— DIRECTIONS FOR THIS TASK —
Rewrite the part of the records that opens with the line containing "This screenshot has height=471, width=682." and closes with the line containing "point(1000,352)", replacing "How do I perform" with "How can I carry out" and leaving everything else unchanged.

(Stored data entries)
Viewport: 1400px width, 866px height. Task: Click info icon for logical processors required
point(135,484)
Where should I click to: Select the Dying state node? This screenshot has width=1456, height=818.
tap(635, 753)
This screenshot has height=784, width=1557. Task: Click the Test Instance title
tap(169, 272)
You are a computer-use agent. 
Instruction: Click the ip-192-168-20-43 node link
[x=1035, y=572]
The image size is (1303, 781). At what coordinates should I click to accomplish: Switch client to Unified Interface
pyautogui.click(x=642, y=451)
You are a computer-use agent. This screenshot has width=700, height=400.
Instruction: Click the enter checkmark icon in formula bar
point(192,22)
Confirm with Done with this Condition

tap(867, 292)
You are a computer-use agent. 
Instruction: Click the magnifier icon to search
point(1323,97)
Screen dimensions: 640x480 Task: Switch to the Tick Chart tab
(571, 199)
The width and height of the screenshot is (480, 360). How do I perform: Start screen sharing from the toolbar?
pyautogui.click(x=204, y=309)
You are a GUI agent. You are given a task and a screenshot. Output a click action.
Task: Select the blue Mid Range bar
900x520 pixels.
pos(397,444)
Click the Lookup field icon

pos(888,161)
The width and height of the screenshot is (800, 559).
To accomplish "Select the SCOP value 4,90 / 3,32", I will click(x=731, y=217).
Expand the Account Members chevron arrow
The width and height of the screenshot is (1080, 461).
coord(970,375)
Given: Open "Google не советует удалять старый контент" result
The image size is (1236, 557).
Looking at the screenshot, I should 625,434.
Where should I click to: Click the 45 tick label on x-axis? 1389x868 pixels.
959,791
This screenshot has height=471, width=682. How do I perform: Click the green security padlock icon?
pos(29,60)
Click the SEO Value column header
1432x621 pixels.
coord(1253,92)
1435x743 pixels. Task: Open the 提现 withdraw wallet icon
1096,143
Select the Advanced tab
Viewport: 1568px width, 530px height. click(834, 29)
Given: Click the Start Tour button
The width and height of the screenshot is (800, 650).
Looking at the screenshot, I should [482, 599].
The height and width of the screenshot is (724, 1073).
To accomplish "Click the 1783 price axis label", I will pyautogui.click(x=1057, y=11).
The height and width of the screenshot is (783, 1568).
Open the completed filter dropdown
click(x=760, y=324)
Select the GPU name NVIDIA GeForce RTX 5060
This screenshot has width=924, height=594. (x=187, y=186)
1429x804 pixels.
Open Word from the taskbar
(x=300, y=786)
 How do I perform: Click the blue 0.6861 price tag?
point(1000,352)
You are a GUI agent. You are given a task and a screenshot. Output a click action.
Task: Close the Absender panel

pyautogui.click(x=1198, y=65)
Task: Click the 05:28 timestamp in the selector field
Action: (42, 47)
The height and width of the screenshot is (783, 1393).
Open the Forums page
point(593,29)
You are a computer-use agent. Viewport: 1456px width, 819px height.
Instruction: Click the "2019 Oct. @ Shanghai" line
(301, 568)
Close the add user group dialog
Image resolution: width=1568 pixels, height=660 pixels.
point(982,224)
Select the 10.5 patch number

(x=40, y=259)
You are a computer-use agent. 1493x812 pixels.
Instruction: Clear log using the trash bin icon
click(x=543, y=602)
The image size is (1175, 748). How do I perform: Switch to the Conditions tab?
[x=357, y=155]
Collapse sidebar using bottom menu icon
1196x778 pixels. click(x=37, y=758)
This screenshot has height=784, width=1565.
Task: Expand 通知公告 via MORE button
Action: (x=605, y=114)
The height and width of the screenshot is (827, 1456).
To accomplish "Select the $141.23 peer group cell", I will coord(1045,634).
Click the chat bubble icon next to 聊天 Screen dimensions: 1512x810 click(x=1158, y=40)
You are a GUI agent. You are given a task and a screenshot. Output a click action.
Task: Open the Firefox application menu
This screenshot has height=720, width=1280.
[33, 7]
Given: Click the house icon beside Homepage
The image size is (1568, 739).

— OUTPUT BELOW —
This screenshot has height=471, width=682. How can I carry out: Click the green security padlock icon?
pos(29,60)
Click the SEO Value column header
1432x621 pixels.
coord(1253,92)
1435x743 pixels. Task: Open the 提现 withdraw wallet icon
1096,143
Select the Advanced tab
Viewport: 1568px width, 530px height. click(834, 29)
Given: Click the Start Tour button
The width and height of the screenshot is (800, 650).
Looking at the screenshot, I should [482, 599].
The height and width of the screenshot is (724, 1073).
To accomplish "Click the 1783 price axis label", I will pyautogui.click(x=1057, y=11).
The height and width of the screenshot is (783, 1568).
Open the completed filter dropdown
click(x=760, y=324)
Select the GPU name NVIDIA GeForce RTX 5060
This screenshot has width=924, height=594. (x=187, y=186)
1429x804 pixels.
Open Word from the taskbar
(x=300, y=786)
 How can I carry out: Click the blue 0.6861 price tag?
point(1000,352)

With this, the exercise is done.